Requirement: From the article on Gemini 2.5 Flash Image below, reproduce word for word the passage from "Gemini 2.5 Flash Image is" to "2.0 Flash Image.".

### Source passage ###

Google Deepmind is adding a new image editing model to the Gemini app that can make dramatic changes to photos on demand while keeping people and animals recognizable.

The new "Gemini 2.5 Flash Image Generation" model builds on Gemini's earlier native image generation tools but delivers much sharper prompt handling. Google says it often outperforms the GPT-4o model used in ChatGPT, especially when it comes to following text prompts for image edits. While many pure image models still struggle with prompt accuracy, Gemini 2.5 Flash gets it right more often.

A key feature is "character consistency": the model can keep a person, animal, or object visually consistent across multiple images, even as poses, backgrounds, or lighting change.

This opens up new possibilities for creating image series or product shots from multiple angles. Google says the model is ideal for generating consistent brand assets and product catalogs, and claims Gemini 2.5 Flash outperforms other image systems on a wide range of editing tasks.

The model also supports precise, localized edits through text prompts. Users can blur backgrounds, remove blemishes, add colors, or erase entire objects without manual selection. A template app called "PixShop" shows off these editing features with a simple interface and prompt controls.

Image composition, style transfer, and real-world reasoning

Gemini 2.5 Flash can blend up to three images at once. For example, you can combine a product photo and a room photo to create a realistic interior scene. Complex compositions with several elements can be generated from a single prompt. Google also offers an interactive canvas tool for multi-image fusion.

The model handles style transfer too, moving patterns, colors, or textures from one object to another while keeping the shape and details intact. Typical examples include dresses with butterfly patterns or boots with floral textures.

Gemini 2.5 Flash can also visualize simple cause-and-effect, which Google calls "real-world reasoning." In one demo, the model generates an image of a balloon drifting toward a cactus, then another image showing what happens next.

These semantic features draw on Gemini 2.5's world knowledge, Google says. You can try them yourself using a painting app that follows text instructions.

Available to users and developers

The Gemini 2.5 Flash image tools are now available in the Gemini app. Instead of selecting the "Imagen" image model in the chat bar, you need to switch to the "Flash" language model at the top left to use the new features. The setup might be a little confusing at first, but it makes sense given Gemini's language-based editing approach.

After picking the right model, you can upload an image and give Gemini editing instructions. Every image comes with both a visible watermark and an invisible SynthID digital watermark.

Gemini 2.5 Flash Image is also available in preview through the Gemini API, Google AI Studio, and Vertex AI. Pricing is $30 per million output tokens. Each image uses about 1,290 tokens, or roughly $0.039 per image, the same as Gemini 2.0 Flash Image.

### Record excerpts ###

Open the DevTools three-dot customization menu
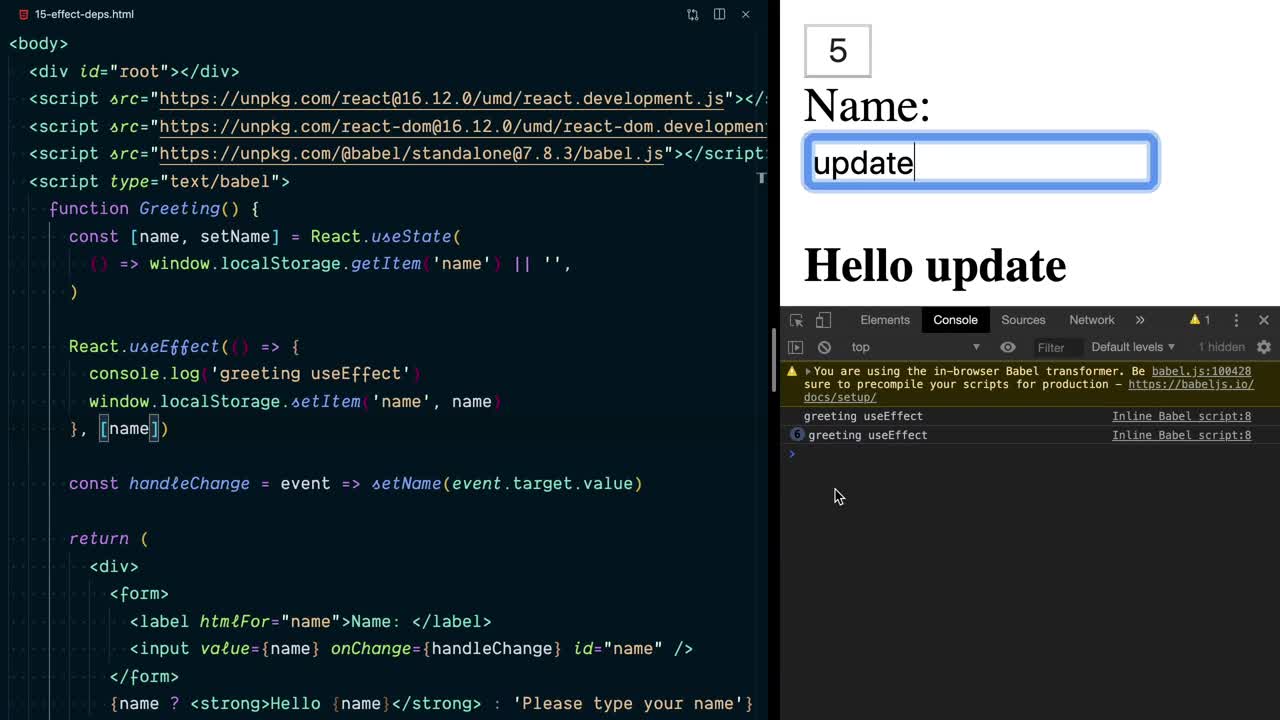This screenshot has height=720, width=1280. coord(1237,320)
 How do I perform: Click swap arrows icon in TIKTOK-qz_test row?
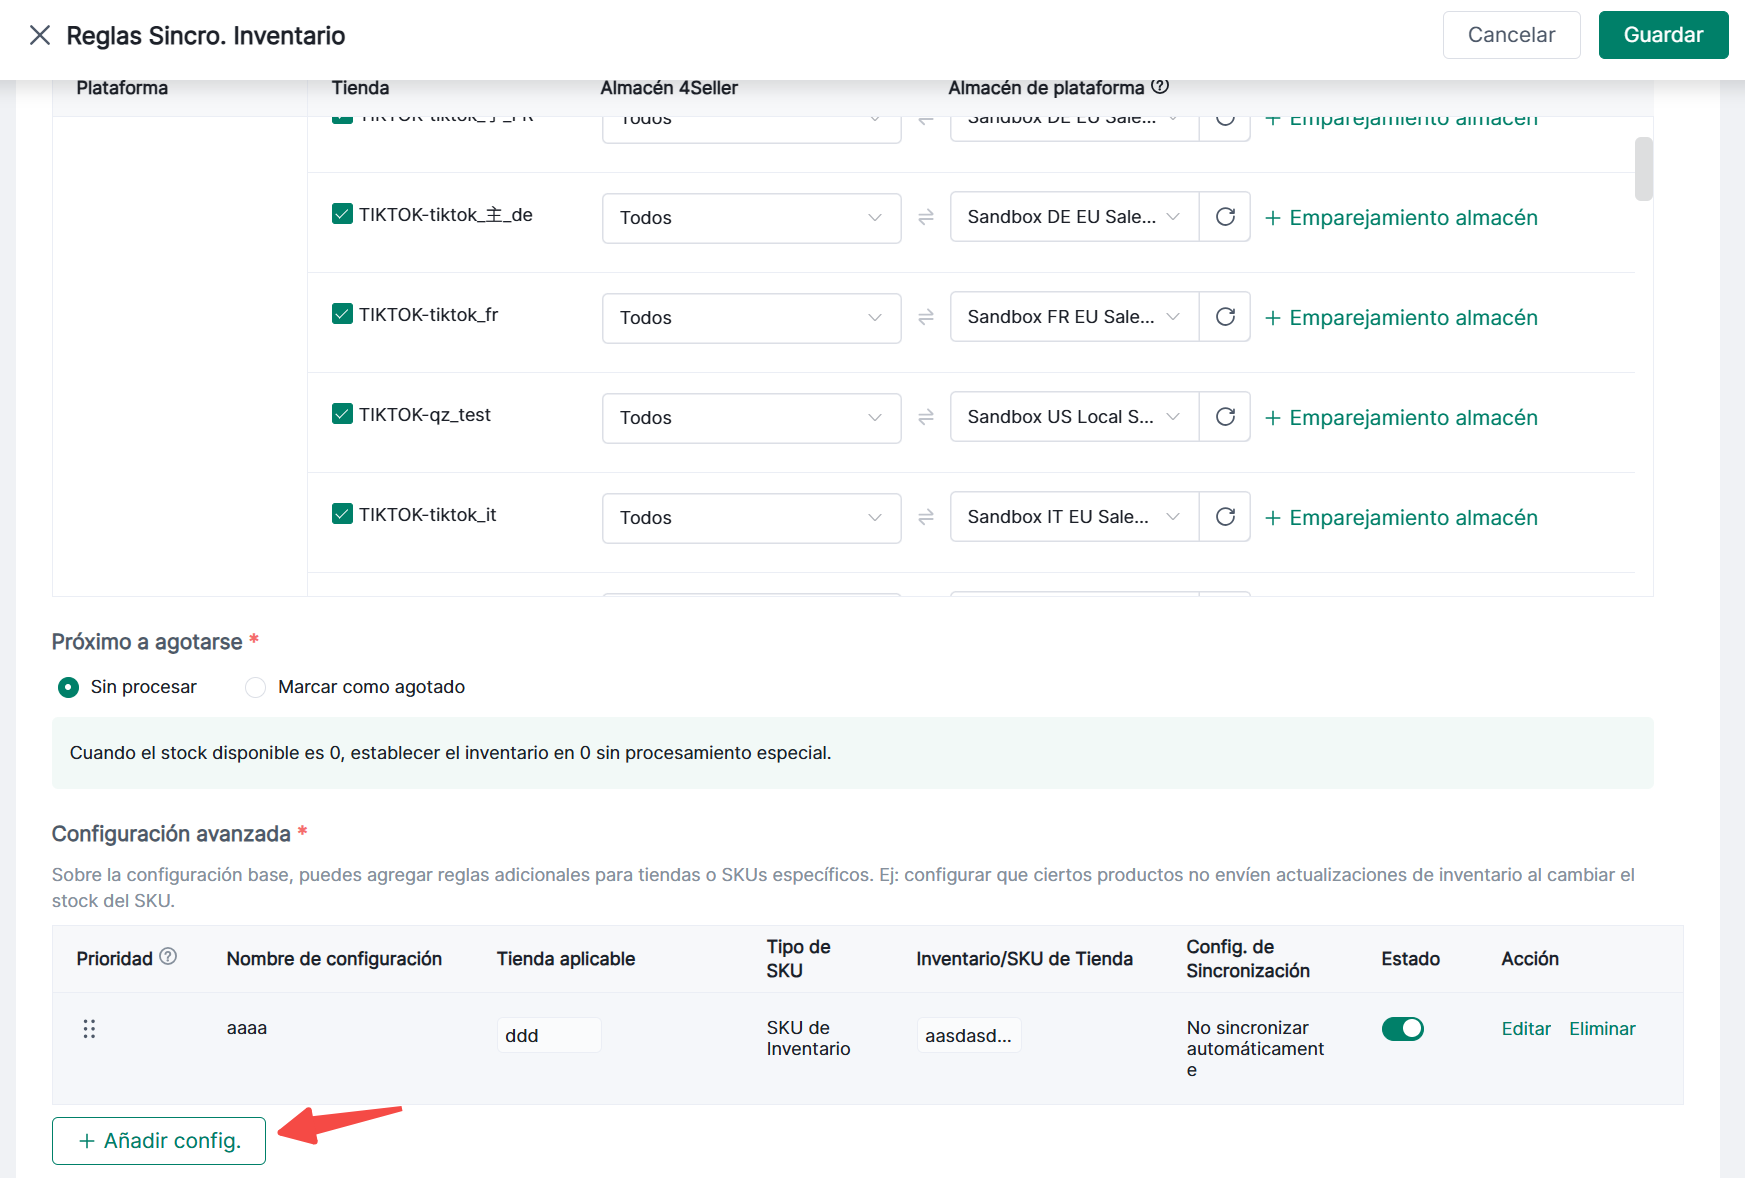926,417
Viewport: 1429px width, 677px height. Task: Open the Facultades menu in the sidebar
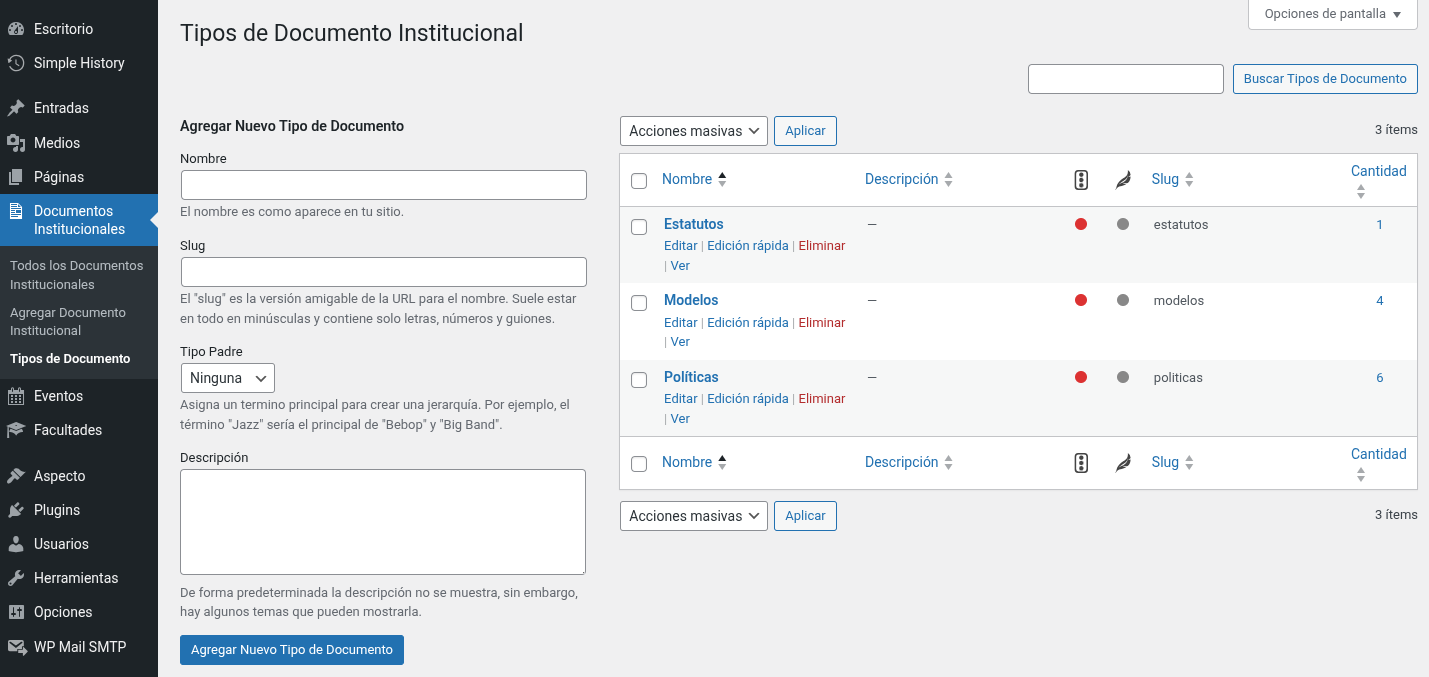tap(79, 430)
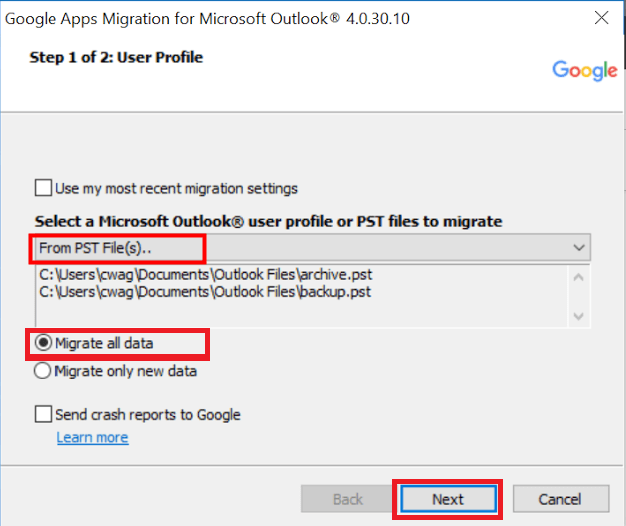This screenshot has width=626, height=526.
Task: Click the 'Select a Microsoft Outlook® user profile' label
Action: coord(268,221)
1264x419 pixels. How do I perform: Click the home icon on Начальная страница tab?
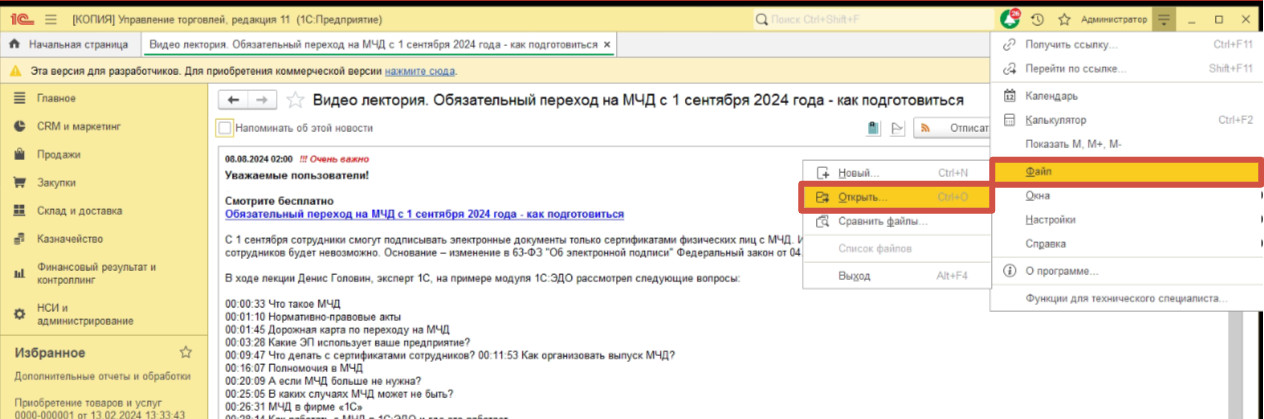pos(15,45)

###

Output below:
Gemini 2.5 Flash Image is also available in preview through the Gemini API, Google AI Studio, and Vertex AI. Pricing is $30 per million output tokens. Each image uses about 1,290 tokens, or roughly $0.039 per image, the same as Gemini 2.0 Flash Image.